### [What you will do]
Give the records below again in full, exactly as written, but without any images.

Pixel coordinate grounding data
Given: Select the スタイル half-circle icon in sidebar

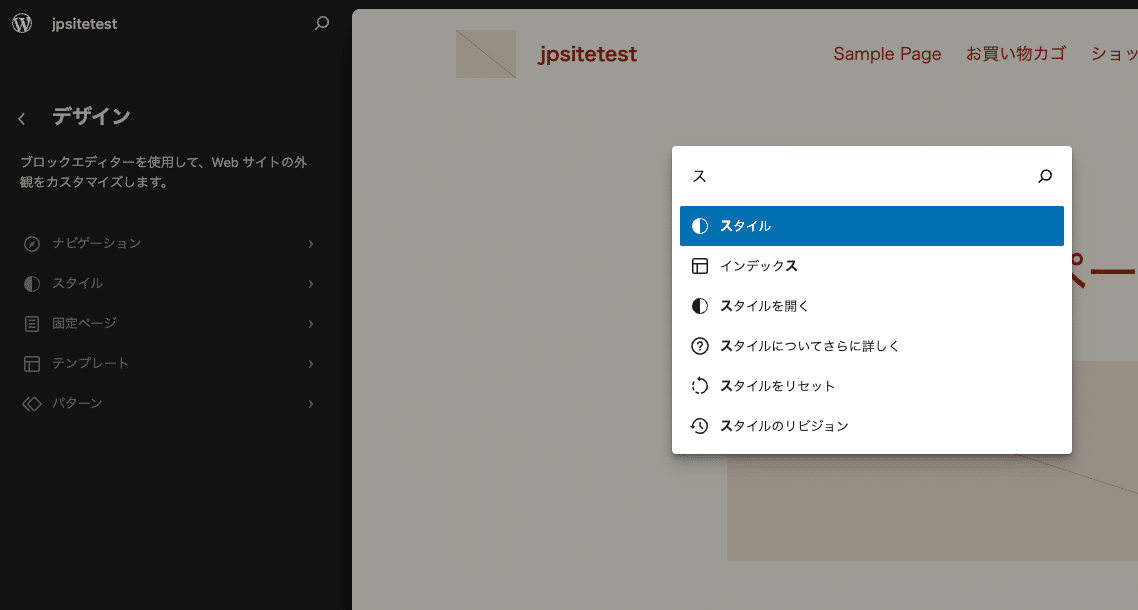Looking at the screenshot, I should pyautogui.click(x=29, y=283).
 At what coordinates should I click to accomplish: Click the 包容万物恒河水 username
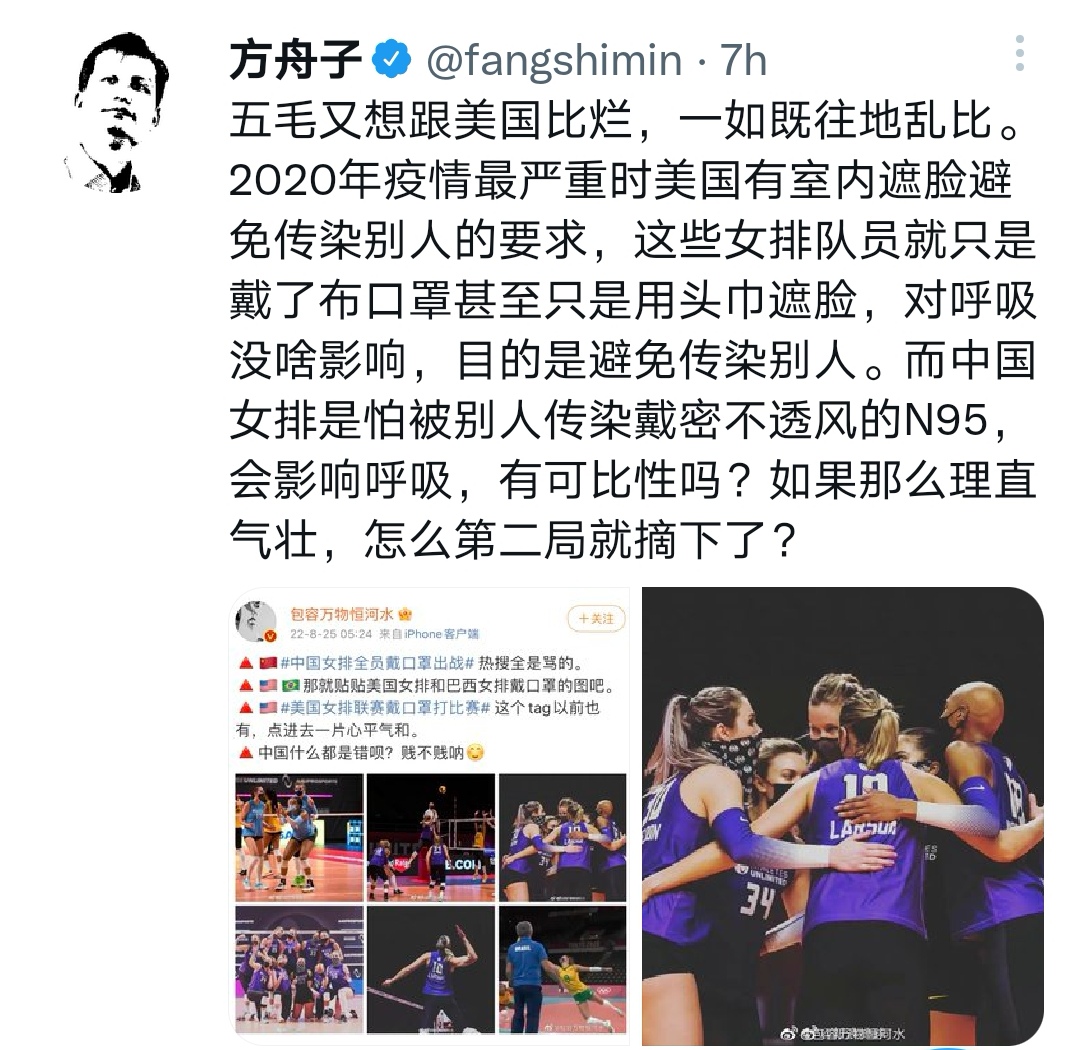(342, 613)
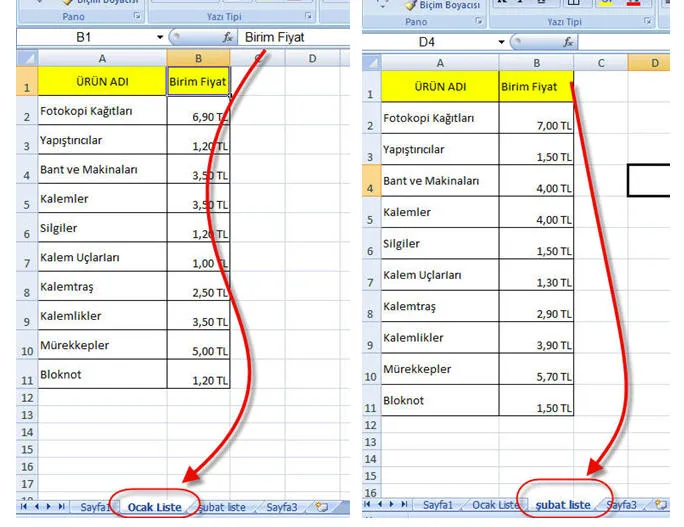Click the formula bar containing Birim Fiyat
The height and width of the screenshot is (527, 684).
290,37
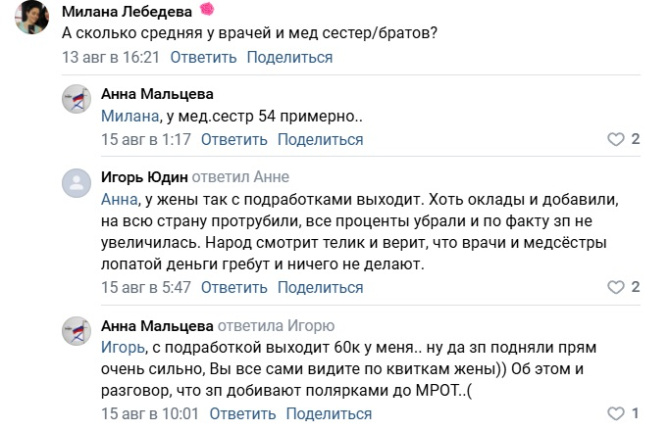670x431 pixels.
Task: Click Игорь Юдин's gray avatar
Action: (x=77, y=183)
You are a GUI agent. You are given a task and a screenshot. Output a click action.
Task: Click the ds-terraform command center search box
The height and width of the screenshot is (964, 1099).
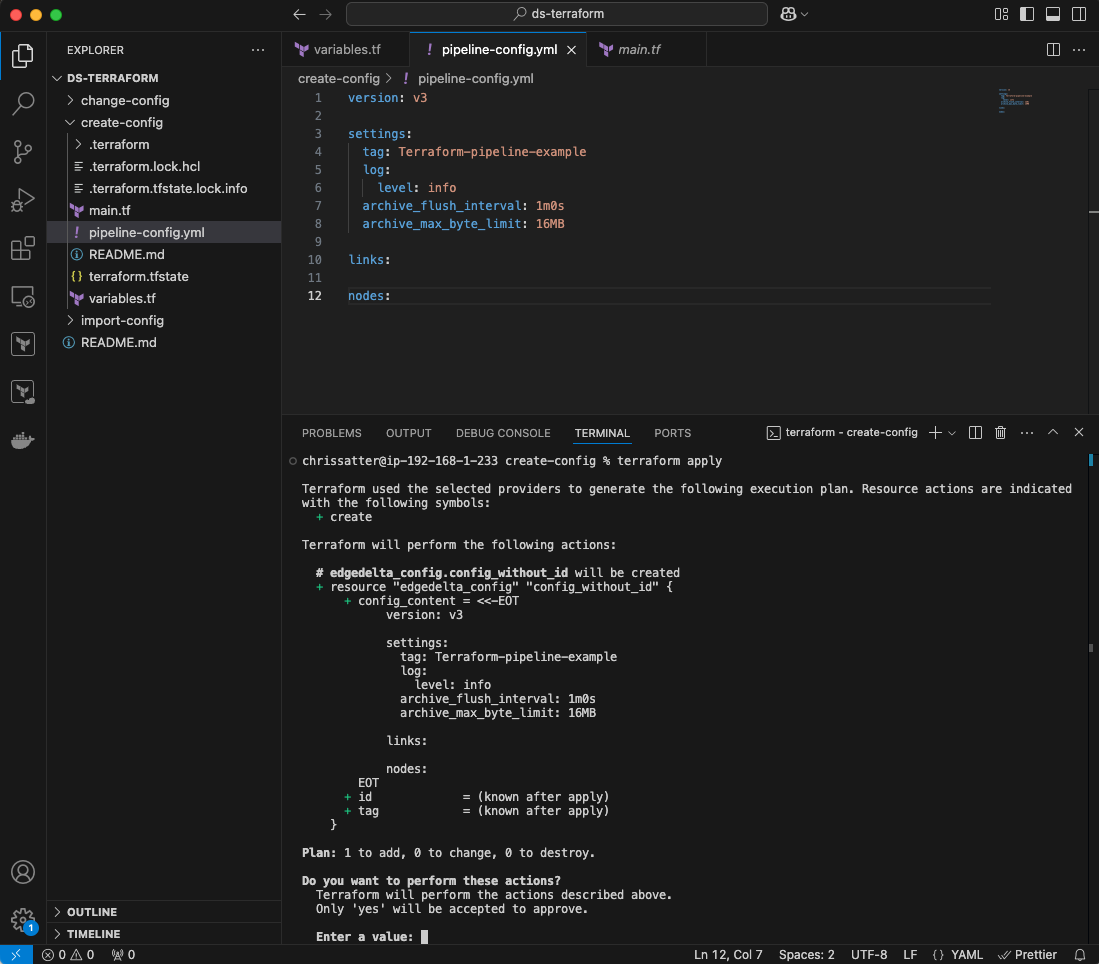[x=557, y=14]
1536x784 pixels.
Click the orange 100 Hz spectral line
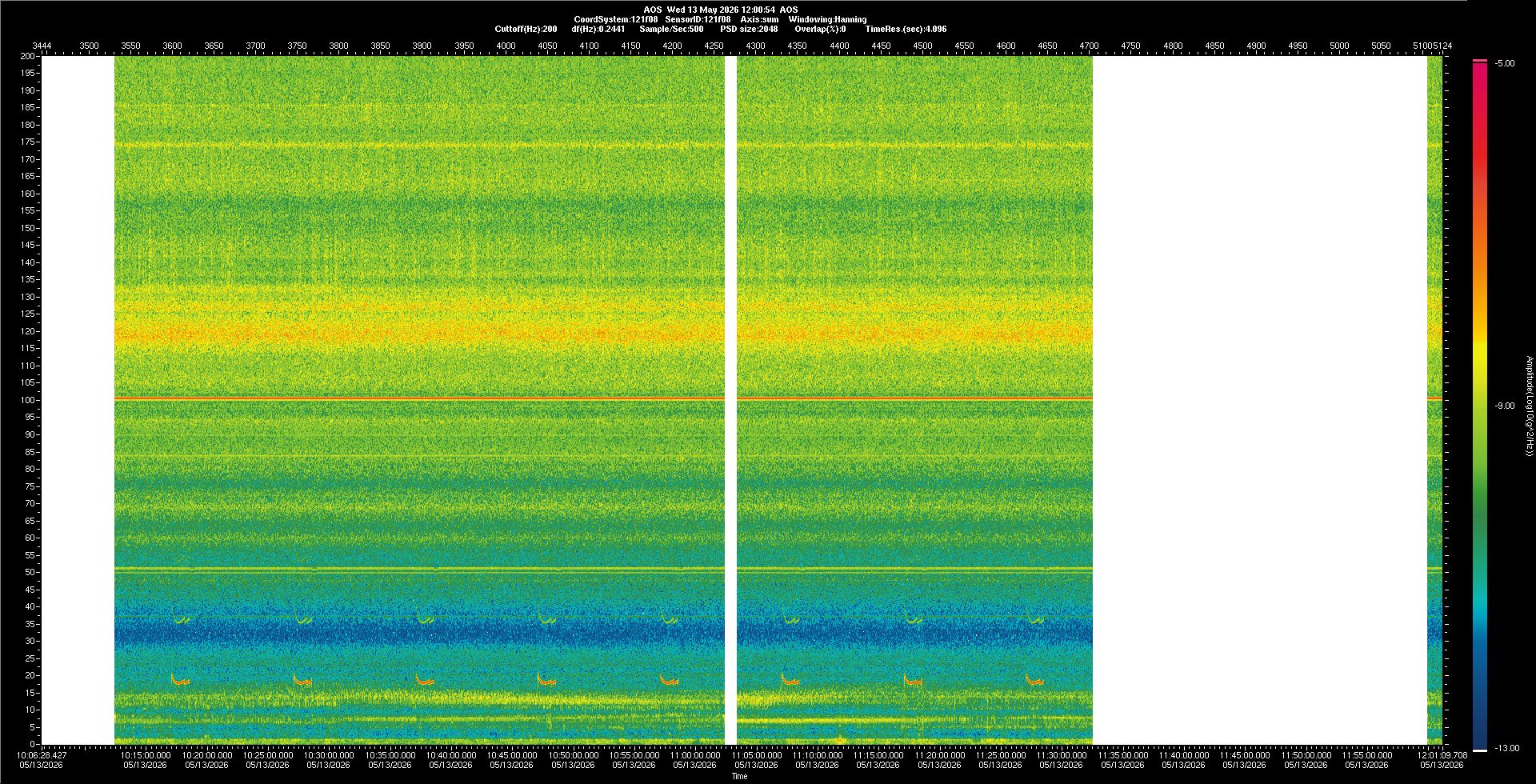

### [Written solution]
Given: Select the スタイル half-circle icon in sidebar

Looking at the screenshot, I should pyautogui.click(x=29, y=283).
 At what coordinates should I click to accomplish: Click the 包容万物恒河水 username
(342, 613)
Click the formula bar containing Birim Fiyat
The height and width of the screenshot is (527, 684).
290,37
670x431 pixels.
Task: Click Игорь Юдин's gray avatar
Action: (x=77, y=183)
You are a GUI agent. You are given a task and a screenshot. Output a click action.
Task: Click the ds-terraform command center search box
The height and width of the screenshot is (964, 1099).
[x=557, y=14]
1536x784 pixels.
Click the orange 100 Hz spectral line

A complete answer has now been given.